What does NDC stand for in travel, and what exactly is it?
IATA NDC refers to New Distribution Capability, an initiative championed by The International Air Transport Association. NDC in travel is an XML-based data transmission standard that modernizes the way travel suppliers, sellers and buyers communicate with each other to conduct business. This standard supports the distribution of dynamic and personalized offers, which may include base fares, ancillary content, photos and other types of rich media, through indirect distribution channels, such as the Sabre marketplace. As a result, third-party sellers gain access to innovative content bundles that historically have only been accessible through airlines’ direct sales channels, such as their websites. Airlines are eager to expand their distribution reach consistently across channels. NDC supports these objectives. That’s the way the industry talks about it – but what does this language actually mean? Essentially, it means that as an ecosystem, we have the opportunity to better retail airline products and services so that we all have an enhanced experience–just like we do in our private consumer lives.
Why does NDC get so much attention?
Marketplace dynamics fuel the need for new retailing and distribution capabilities, such as:
Assuming that business travel will be under greater scrutiny in the coming years, corporate travel buyers will be eager to demonstrate how their travel programs maximize value in helping their organizations achieve their objectives.
Business travelers’ expectations are changing, driven by consumer experiences in other industries, as well as by COVID-19. They are hungry for more tailored information about health, safety and travel policies. They want reassurance that their employers and TMCs are available to offer 24×7 support as plans change.
IATA created a set of NDC technical standards to guide development over the past decade.
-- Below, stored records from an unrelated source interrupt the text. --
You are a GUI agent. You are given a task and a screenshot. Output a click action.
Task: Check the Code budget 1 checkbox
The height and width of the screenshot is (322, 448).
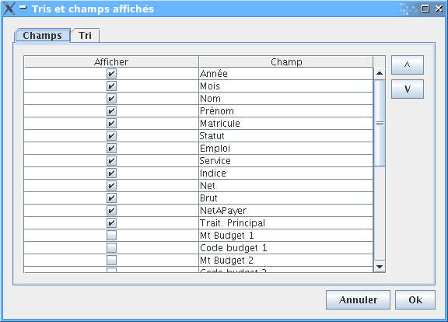[111, 247]
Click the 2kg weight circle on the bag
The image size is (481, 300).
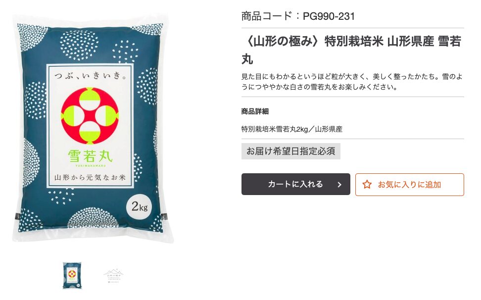[139, 206]
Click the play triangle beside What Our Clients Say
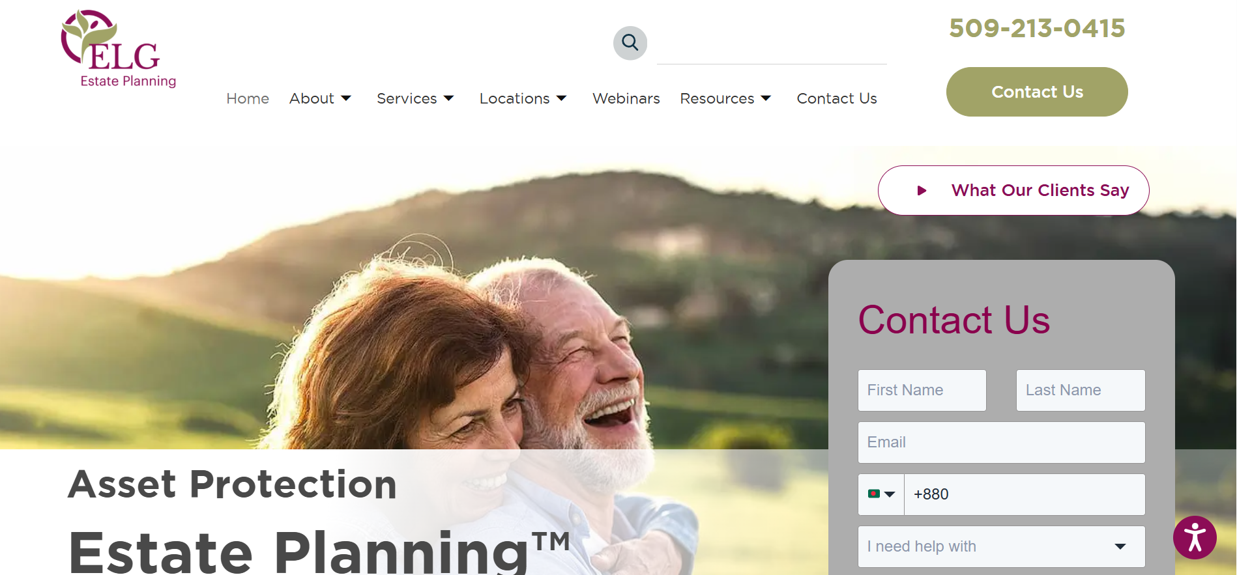 (x=922, y=191)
During that time, leading airlines have invested a lot of resources to bring NDC to life. The airlines’ activity has caused other organizations to pay attention and act, as well. The potential for “NDC pipes” to transmit innovative, higher-margin content, is a compelling objective for the travel industry overall. Ultimately, it’s not what the industry is trying to achieve – that is, more personalized travel retailing – but rather how the industry gets there, that has caused substantial debate.
Common misconceptions about NDC:
- NDC is not a product, platform or retailing strategy. Rather, it is a set of technical capabilities that can augment and enhance product offerings and support consistent distribution of rich content (media, images, descriptions, etc.) across distribution channels.
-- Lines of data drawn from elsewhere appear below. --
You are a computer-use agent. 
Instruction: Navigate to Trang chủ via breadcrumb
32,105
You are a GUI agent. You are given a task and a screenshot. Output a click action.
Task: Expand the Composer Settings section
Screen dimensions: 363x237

- NDC itself does not create personalized content. Instead, it enables distribution of dynamic offers through third-party sellers (e.g., travel agencies, online booking tools and OTAs) in a way that is consistent with the flexibility and control historically associated with airlines’ direct sales channels.
- NDC is not a commercial strategy. NDC is a technology standard. While some airlines are using the deployment of NDC content as a means to introduce new commercial terms, NDC itself does not imply a particular commercial model. Why is NDC important?
Using NDC to enhance the customer experience
NDC allows the airline to have an interactive conversation with the shopper – a live dialogue. This allows airlines to better understand both the customers’ expressed and inferred needs.Xavier Lagardere
Head of Distribution, Lufthansa Group
NDC shifts airline distribution from being a relatively static process involving filed information to a more dynamic and personalized operating model involving offers, orders and real-time data insights.
Based on how much information a traveler is willing to provide, airlines can respond to shopping requests with results that are finely tuned to an individual’s preferences and reason for travel. By analyzing traveler profile information, historical buying behaviors and real-time market data, airlines can bundle other products and services into an offer along with airfares. For example, if a traveler purchased Wi-Fi and an extra legroom seat on their last two flights, an airline could reference that data a present an offer that includes those elements the next time that person searched for flights. “In any industry, and certainly in travel, the more fragmented the content becomes, the harder it is for customers to find what they want and, in that world, aggregation actually becomes much more valuable. The function of a GDS has always been to efficiently aggregate content from a variety of sources, applying additional sophistication from a retailing perspective to be able to ensure that we are getting the right offer at the right time to the right customer. The adoption of NDC enables us to do this more effectively than ever,” said Kathy Morgan, Vice President of Channel Delivery for Sabre Travel Solutions.
Why do we call our program Beyond NDC?
NDC is a technical standard. The actual innovation comes from how those standards are applied and implemented.